- **Your goal**
Copy the records below exactly, but leave out any picture they contain.

(Beginning of Data for processing)

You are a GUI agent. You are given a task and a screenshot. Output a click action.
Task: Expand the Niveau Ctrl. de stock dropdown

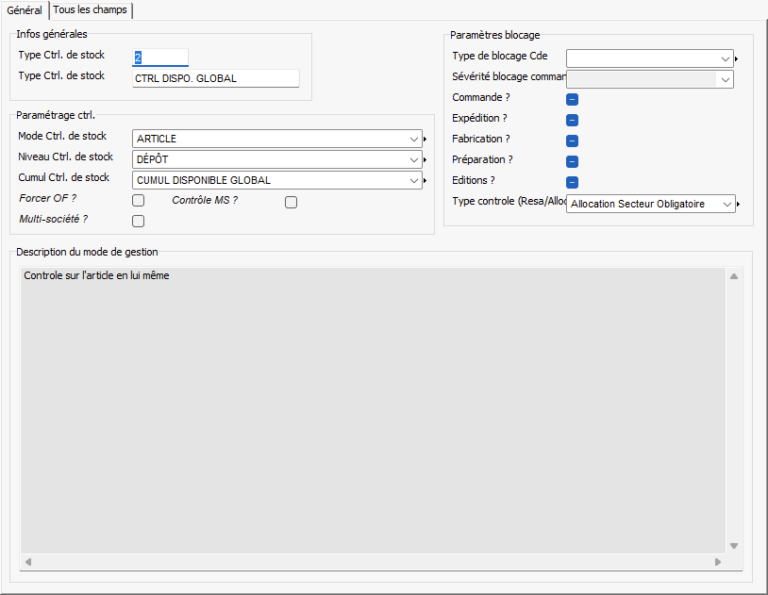click(414, 159)
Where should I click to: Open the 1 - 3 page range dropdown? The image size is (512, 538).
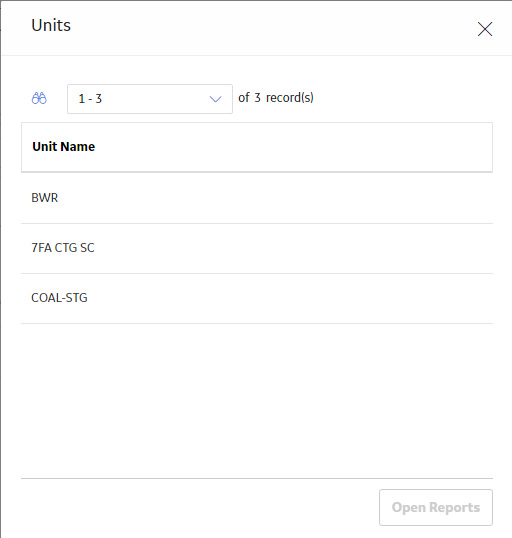[x=150, y=99]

(End of Data for processing)

- **Problem solution**
You are a GUI agent. You are given a task and a screenshot. Output a click action.
Task: Expand the Niveau Ctrl. de stock dropdown

click(414, 159)
Where should I click to: Open the 1 - 3 page range dropdown? The image size is (512, 538).
[x=150, y=99]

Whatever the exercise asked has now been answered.